==== Selected excerpt

David and Celia McCraw went to Tripler Army Medical Center in 2005 for the delivery of their daughter, Kayla Mae. During her delivery, a breakdown in communication between two doctors led to the injury, attorney Michael Livingston said.
The family’s lawyer said inexperienced doctors made several major medical errors during the baby girl’s delivery that resulted in the girl needing 24-hour care for the rest of her life.
In November 2005, as her 18-year-old mother was in the maternity ward at Tripler. Doctors concluded the baby was showing signs of distress and needed to be delivered immediately.
Because of a failure of communication between the second-year resident and her supervisor, they did not speed up her delivery and the baby waited almost an hour to be born.
“The fetal monitor strip showed that the baby was almost dead and at that point, they took steps to apply a vacuum to the baby’s head and very quickly and relatively easily delivered the baby,” Livingston said.
When she was pulled out, the umbilical cord was wrapped tightly around the infant’s neck, Livingston said. The child was then handed over to physician team, and a first-year intern inserted an oxygen tube in a way that the it fed into the baby’s stomach instead of her lungs, Livingston said.
“As a result, they were pumping 100 percent oxygen into this newborn’s stomach rather than her lungs,” Livingson said.

========
==== Collected material

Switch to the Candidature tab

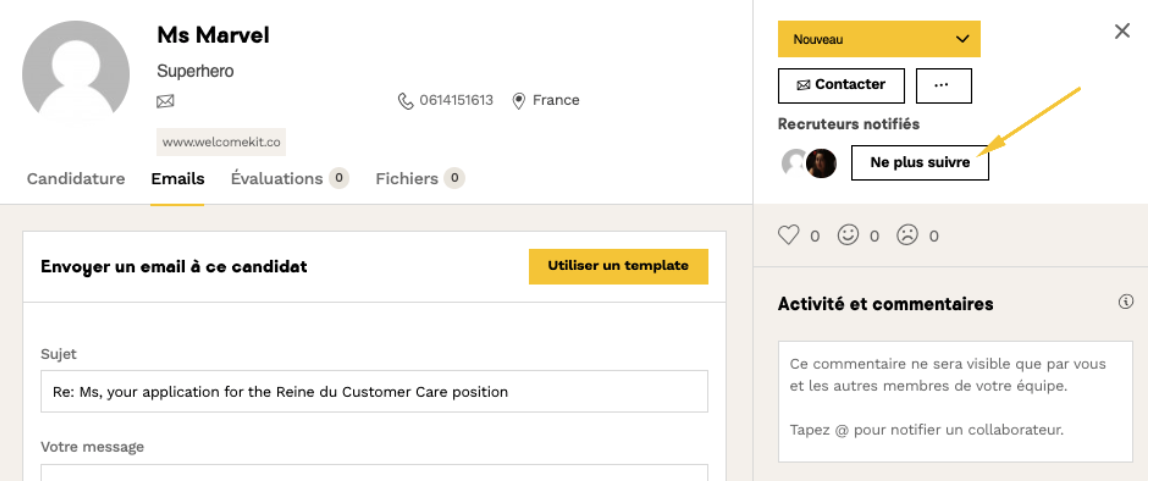(76, 179)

========

**Prompt 1**
Write out the article about Kayla Mae's delivery from "David and Celia" up to and including "Michael Livingston said.".
**Prompt 2**
List every person the article about Kayla Mae's delivery mentions by name.
**Prompt 3**
Carry on with the article about Kayla Mae's delivery, starting after its last sentence.

**Response 1**
David and Celia McCraw went to Tripler Army Medical Center in 2005 for the delivery of their daughter, Kayla Mae. During her delivery, a breakdown in communication between two doctors led to the injury, attorney Michael Livingston said.

**Response 2**
David McCraw
Celia McCraw
Kayla Mae
Michael Livingston

**Response 3**
That continued that effort for 40 minutes, her lawyer said, causing her brain damage.
Her attorney said Tripler Army Medical Center crews also did not properly clamp off the baby’s umbilical cord, resulting in severe bleeding, and the need for a blood transfusion
“What we had here was a series of egregious medical errors over a period of over two hours, which resulted in severe brain damage to this newborn baby,” Livingston said.
The lack of oxygen left Kayla Mae McCraw with brain damage that caused cerebral palsy and permanent disabilities. The girl, now 4, requires constant care and supervision.
Some of the $11 million will go into a fund to ensure that there will be enough money to provide for her care no matter how long she lives, Davis said. The settlement was reached shortly before trial in March. The family just recently received payment.
The McCraws now live in Texas.
Tripler Army Medical Center issued a statement on Tuesday afternoon: “The circumstances surrounding the November 2005 birth of Kayla McCraw at Tripler Army Medical Center were an unfortunate tragedy. Tripler accepts full responsibility for the outcome, resulting in its decision to support settlement of the lawsuit brought by Kayla and her family. Tripler is especially gratified in knowing that the settlement monies will ensure that Kayla will receive the medical care, assistance and rehabilitation that she needs for the rest of her life.
Tripler’s commitment to providing the highest quality medical care to our active duty service men and women, their families and dependents, and the larger Hawai’i community has never been greater. Patient safety is at the heart of everything we do. Tripler has completed an extensive review and evaluation of this case and has already implemented important changes designed to ensure that similar tragedies do not occur in the future.”
Tripler Army Medical Center is the second largest military hospital in the world, and it has paid out several large judgments and settlements for medical malpractice in recent years.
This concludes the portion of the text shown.